To this end, the experimental data were used to minimize the objective function Q, which is the sum of the squares of the differences between the measured biomass, substrate, and lactic acid concentrations and the calculated concentrations from the models:

$$\begin{array}{l}Q\left({\mu }_{max},X_{max}, n,Y_{X/S}, Y_{P/S},\alpha ,\beta \right)=\\ {\displaystyle \frac{1}{N}}{\displaystyle \sum _{j=1}^N}{\left(X_j-X_j^{exp}\right)}^2+{\displaystyle \frac{1}{N}}{\displaystyle \sum _{j=1}^N}{\left(S_j-S_j^{exp}\right)}^2+{\displaystyle \frac{1}{N}}{\displaystyle \sum _{j=1}^N}{\left(P_j-P_j^{exp}\right)}^2\to min\end{array}$$

where j is the experimental point number; X, S, and P are values of biomass and product concentration calculated by the model; X^exp, S^exp, and P^exp are experimental values; $t_j\left(j=1,\dots ,N\right)$ are the times in which the biomass (X), substrate (S), and lactic acid (P) concentrations are measured; and N is the experimental data number.

The values of the parameters obtained after solving the mathematical model simultaneously for the three initial substrate concentrations are presented in Table 2 and Table 3. The values of the maximum specific growth rate are very close but a little bit higher for the lactose as a substrate. Comparing pH-controlled and pH-uncontrolled fermentations, it may be seen that the values in controlled fermentations are slightly higher. The obtained values of µ_max are very close to these reported in the literature for LA production from lactose [48,49]. In all cases, the lactic acid fermentation was growth-related, which was confirmed by the ratio of the parameters α and β.

The results of mathematical modeling are presented in Figure 7 and Figure 8. There is not a statistically significant difference between the experimental and model data. A very good agreement between the experimental and computed results is observed. (See

Table 4. Lactic acid fermentation without pH control.

Initial Substrate Concentrations (10, 20, 30 g/L)	Model Parameters
	μmax, h−1	Xmax, g dm−3	n	YX/S [—}	YP/S [—}	α, h−1	β, h−1	Q	R2	RMSE	RSS
$S_{Lactose}^0$	0.2402	2.2447	1.7068	0.1647	4.3034	6.3202	0.0029	3.150	0.994	1.775	13.604
$S_{DDGS}^0$	0.2309	1.3693	0.9693	0.1798	5.2371	7.9996	0.0136	2.871	0.996	1.694	23.138

and

Table 5. Lactic acid fermentation with pH control.

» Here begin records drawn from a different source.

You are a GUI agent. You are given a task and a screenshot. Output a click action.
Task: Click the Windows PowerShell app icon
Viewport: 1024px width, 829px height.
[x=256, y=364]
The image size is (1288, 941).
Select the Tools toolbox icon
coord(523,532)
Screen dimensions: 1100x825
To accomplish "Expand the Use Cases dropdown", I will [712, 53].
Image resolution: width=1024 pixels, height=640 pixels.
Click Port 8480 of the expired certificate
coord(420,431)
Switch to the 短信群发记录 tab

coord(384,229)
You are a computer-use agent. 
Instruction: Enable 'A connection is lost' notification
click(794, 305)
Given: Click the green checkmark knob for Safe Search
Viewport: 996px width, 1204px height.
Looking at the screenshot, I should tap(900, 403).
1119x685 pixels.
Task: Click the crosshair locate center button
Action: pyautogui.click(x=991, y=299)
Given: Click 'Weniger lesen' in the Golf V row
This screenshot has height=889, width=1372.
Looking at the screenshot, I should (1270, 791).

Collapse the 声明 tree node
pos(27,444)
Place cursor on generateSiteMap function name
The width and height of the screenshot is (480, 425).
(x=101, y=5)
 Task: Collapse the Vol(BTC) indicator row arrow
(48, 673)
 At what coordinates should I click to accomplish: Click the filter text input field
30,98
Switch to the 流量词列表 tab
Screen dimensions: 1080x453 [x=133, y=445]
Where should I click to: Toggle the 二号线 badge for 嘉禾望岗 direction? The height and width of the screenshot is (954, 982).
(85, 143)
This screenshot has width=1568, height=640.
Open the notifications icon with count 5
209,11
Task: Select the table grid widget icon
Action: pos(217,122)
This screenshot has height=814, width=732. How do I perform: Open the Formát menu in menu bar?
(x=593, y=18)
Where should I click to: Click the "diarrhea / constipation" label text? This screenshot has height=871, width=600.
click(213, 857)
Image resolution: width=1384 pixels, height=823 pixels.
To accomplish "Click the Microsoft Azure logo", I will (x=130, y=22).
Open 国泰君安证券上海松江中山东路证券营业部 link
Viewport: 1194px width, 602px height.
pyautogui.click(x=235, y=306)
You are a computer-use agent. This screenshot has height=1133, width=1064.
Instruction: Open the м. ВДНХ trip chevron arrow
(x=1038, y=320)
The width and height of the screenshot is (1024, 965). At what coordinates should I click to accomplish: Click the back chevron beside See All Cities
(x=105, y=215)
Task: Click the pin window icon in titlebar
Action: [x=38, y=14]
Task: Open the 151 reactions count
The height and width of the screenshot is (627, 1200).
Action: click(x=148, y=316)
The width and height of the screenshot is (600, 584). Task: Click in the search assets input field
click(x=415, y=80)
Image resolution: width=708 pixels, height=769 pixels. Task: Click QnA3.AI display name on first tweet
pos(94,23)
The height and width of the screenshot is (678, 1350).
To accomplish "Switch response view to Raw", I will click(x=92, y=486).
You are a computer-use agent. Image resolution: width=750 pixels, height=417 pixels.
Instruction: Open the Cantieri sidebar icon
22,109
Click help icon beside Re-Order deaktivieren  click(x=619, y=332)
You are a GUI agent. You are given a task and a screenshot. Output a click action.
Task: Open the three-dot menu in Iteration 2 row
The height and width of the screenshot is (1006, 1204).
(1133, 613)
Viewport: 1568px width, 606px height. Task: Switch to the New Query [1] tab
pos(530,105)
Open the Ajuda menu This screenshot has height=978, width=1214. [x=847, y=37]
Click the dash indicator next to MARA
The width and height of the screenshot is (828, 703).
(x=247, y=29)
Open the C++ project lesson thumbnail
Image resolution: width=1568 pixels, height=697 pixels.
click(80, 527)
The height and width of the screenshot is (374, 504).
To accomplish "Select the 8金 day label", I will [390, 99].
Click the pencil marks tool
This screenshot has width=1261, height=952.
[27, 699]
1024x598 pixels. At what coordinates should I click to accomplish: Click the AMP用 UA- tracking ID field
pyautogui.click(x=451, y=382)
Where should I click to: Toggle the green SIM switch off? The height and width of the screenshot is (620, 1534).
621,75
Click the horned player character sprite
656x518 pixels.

Initial Substrate Concentrations (10, 20, 30 g/L)	Model Parameters
	μmax, h−1	Xmax, g dm−3	n	YX/S [—}	YP/S [—}	α, h−1	β, h−1	Q	R2	RMSE	RSS
$S_{Lactose}^0$	0.2539	3.7727	1.8228	0.1715	4.7211	5.6631	0.0044	3.521	0.966	1.876	52.573
$S_{DDGS}^0$	0.2415	1.906	1.2517	0.2566	2.1982	7.2765	0.0133	0.403	0.992	0.635	33.757

). The high determination coefficients (R² from 0.966 to 0.996) proved the goodness of fit of the model. To the best of our knowledge, this is the first attempt to model the process of LA from DDGS hydrolysates.

4. Conclusions

This study presents the results of using DDGS hydrolysates as a substrate for LA production. Different pretreatment methods (alkali, dilute acid, and enzyme pretreatment) were separately or consecutively applied. Depending on the experimental conditions and the pretreatment method used, different amounts of RS were obtained—from 18.8 to 80.7 g/L. Resulting sugar solutions were used for LA fermentation using L. plantarum without and with pH control. The results obtained were compared with similar results with lactose as a substrate. Both fermentations were growth-associated. Applying pH control ameliorates the LA yield for both substrates, reaching full conversion for 10 and 20 g/L initial substrate concentration, and 82–86% for 30 g/L. A mathematical model based on the Verhulst and Luedeking–Piret equations was used for modeling the experimental data, with very good agreement. The parameter values calculated by the model for all cases were of the same magnitude and were higher in the case of pH control. This is the first attempt at modeling the LA fermentation from DDGS reducing sugars.